Source document:
21. MANAGEMENT DISCUSSION AND ANALYSIS

The Management and Discussion and Analysis,
as required in terms of Regulation 34 of the SEBI
Listing Regulations forms part of this Annual
Report.

22. ANNUAL EVALUATION BY BOARD OF
DIRECTORS

In terms of the requirement of Schedule IV of
the Act and Regulation 25 of the SEBI Listing
Regulations, during the separate meeting of
Independent Directors, the performance of
the Non-Independent Directors including the

Chairman and the Board, was evaluated as a
collective entity.

The Board of Directors have carried out an
annual evaluation of its own performance, Board
Committees, and Individual Directors pursuant
to the provisions of the Act and the SEBI Listing
Regulations. The statement indicating the
manner in which the annual evaluation has been
carried out pursuant to SEBI Listing Regulations
and the Act is given in the Corporate Governance
Report, which forms integral part of this Annual
Report.

Based on inputs received from the members, it
emerged that the overall performance evaluation
of the Board, composition, and quality,
understanding the business including risks,
process and procedures, oversight of financial
reporting process including internal controls
and audit functions, ethics, compliances and
monitoring activities, have been found to be
reasonable good.

23. ANNUAL RETURN

Pursuant to Sections 92 and Section 134(3) of
the Act read with Rule 12 of the Companies
(Management and Administration) Rules, 2014 as
amended, the Annual Return is available at the
website of the Company at https://mangalfincorp.
com/investerZone.aspx

24. INTERNAL AUDITOR AND INTERNAL AUDIT
REPORT

Your Company has in place sophisticated internal
control structures proportionate to the size, scope
and complexity of operations of the Company.
Internal audits are conducted on a regular
basis to review and ensure that responsibilities
are duly carried out efficiently. It provides an
independent view to the Board of Directors, the
Audit Committee and the senior management
on the quality and impact of Internal Controls,
Internal Control systems and processes. Internal
auditor monitors and assesses the effectiveness
and adequacy of our Company’s internal control
mechanisms.

The Board and Audit Committee periodically
reviews the Internal Audit Reports and the
adequacy and effectiveness of the internal
controls. Significant audit observations, corrective
and preventive actions thereon are presented to
the Board and Committee on a quarterly basis.

In compliance of the Discretionary Requirements
stipulated under Regulation 27 (1) read with Part
E of Schedule II of the SEBI Listing Regulations,
Internal Auditor reports to the Audit Committee
before submitting to the Board of Directors.

25. INTERNAL FINANCIAL CONTROL SYSTEMS
AND THEIR ADEQUACY

The Company has in place adequate internal
financial controls with reference to financial
statements, commensurate with the size, scale,
nature and complexity of its operations and
regulatory requirements. A comprehensive review
of the internal financial controls of the Company
was undertaken during the year which covered
testing of Process, IT and Entity level controls
including review of key business processes for
updating Risk Control, Matrices, etc.

Extracted data:

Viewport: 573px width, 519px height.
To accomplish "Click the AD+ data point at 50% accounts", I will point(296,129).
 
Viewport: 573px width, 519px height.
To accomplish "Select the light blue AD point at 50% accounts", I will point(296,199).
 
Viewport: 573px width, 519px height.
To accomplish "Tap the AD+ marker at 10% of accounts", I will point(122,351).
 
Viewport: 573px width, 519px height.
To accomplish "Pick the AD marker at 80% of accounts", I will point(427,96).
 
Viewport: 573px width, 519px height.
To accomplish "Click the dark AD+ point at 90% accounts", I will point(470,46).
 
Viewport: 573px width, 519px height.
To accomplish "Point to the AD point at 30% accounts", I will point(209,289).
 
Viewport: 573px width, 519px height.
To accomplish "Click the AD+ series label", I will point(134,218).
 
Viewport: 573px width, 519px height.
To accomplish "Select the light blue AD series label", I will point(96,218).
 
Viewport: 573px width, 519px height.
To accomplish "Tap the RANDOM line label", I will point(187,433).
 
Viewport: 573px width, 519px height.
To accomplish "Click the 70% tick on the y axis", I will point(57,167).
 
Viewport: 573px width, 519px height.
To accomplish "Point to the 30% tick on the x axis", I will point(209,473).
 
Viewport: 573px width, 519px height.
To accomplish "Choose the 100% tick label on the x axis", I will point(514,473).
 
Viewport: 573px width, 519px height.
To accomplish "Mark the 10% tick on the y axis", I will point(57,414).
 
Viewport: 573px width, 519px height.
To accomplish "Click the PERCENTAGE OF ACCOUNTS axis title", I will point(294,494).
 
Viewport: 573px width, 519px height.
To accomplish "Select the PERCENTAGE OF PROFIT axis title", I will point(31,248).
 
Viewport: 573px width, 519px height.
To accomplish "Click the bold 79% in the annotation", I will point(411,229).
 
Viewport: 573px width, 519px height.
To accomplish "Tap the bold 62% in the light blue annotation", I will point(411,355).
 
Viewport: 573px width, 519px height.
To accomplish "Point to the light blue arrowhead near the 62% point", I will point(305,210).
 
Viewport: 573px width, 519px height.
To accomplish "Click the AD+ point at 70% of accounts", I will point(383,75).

* * *

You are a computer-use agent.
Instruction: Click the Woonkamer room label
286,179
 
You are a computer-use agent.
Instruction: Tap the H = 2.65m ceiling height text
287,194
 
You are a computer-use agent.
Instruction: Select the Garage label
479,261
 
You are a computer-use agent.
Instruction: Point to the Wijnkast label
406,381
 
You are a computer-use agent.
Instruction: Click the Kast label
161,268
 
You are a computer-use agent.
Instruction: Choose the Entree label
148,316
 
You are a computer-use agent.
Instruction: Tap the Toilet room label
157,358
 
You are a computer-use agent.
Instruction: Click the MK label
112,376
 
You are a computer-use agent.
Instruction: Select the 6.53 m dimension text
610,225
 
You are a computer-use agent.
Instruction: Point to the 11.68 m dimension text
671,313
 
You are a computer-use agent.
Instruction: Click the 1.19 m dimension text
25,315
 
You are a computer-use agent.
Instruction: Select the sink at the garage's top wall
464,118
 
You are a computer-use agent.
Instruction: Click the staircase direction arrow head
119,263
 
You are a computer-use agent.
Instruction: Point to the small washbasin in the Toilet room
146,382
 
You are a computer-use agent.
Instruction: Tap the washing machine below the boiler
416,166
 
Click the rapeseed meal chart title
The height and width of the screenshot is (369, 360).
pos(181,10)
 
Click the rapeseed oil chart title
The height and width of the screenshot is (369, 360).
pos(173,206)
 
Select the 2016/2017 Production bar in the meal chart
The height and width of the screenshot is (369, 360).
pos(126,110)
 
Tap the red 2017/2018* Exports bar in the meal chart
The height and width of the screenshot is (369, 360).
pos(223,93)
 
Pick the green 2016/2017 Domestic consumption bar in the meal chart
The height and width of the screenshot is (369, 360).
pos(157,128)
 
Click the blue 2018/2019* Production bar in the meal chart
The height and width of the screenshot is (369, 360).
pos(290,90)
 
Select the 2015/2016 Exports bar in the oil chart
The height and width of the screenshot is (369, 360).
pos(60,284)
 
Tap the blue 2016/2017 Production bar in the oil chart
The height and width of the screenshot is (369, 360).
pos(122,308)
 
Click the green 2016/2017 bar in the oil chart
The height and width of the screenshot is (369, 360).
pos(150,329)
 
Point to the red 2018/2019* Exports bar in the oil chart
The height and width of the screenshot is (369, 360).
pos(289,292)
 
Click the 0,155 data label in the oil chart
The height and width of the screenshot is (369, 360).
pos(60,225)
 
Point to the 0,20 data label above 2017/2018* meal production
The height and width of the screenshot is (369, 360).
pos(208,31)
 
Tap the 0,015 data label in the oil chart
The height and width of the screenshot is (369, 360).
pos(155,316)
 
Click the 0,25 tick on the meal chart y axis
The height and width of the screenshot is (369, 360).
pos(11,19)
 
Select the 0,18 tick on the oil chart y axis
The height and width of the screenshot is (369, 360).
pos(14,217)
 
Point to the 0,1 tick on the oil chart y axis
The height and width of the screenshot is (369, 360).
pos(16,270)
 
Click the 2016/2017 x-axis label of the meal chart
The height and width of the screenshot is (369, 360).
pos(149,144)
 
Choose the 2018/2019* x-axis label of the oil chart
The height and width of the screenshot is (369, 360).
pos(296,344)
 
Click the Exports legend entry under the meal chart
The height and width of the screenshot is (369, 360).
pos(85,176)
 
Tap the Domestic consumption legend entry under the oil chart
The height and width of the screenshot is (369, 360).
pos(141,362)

...

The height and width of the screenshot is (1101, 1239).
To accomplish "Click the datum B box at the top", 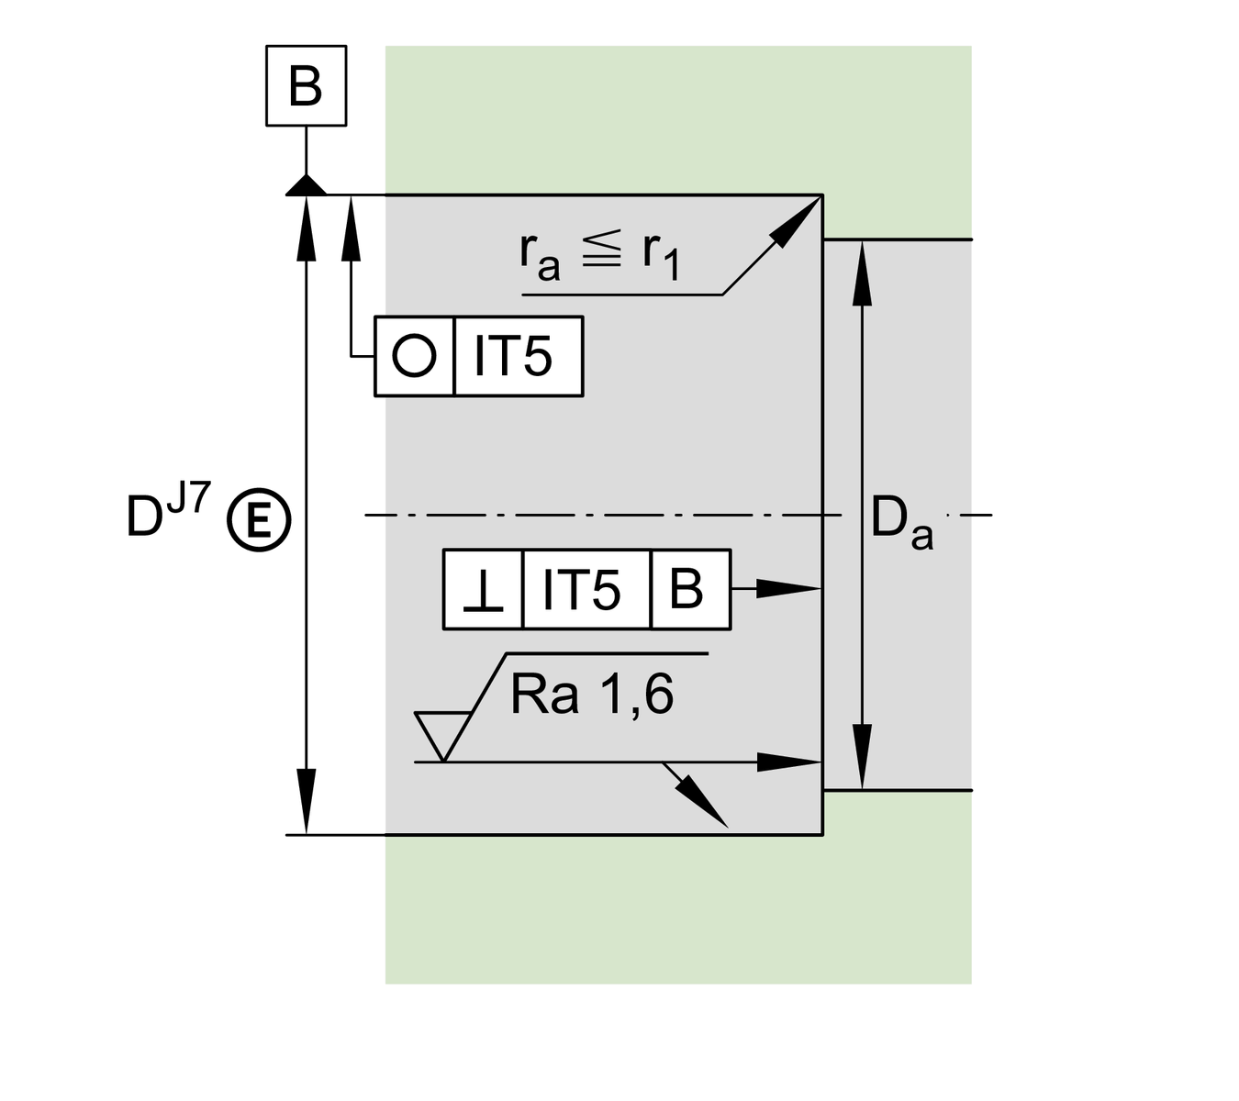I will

Required task:
Using the annual report excerpt, mark each statement yes or no and quote the words that decide it: (a) The Internal Auditor reports to the Board of Directors before reporting to the Audit Committee. (b) Significant audit observations are presented to the Board and Committee every quarter. (c) The Annual Return can be found on the Company's website. The data has nothing to do with the annual report excerpt.

Final answer:
(a) No: "Internal Auditor reports to the Audit Committee before submitting to the Board of Directors."
(b) Yes: "presented to the Board and Committee on a quarterly basis."
(c) Yes: "the Annual Return is available at the website of the Company"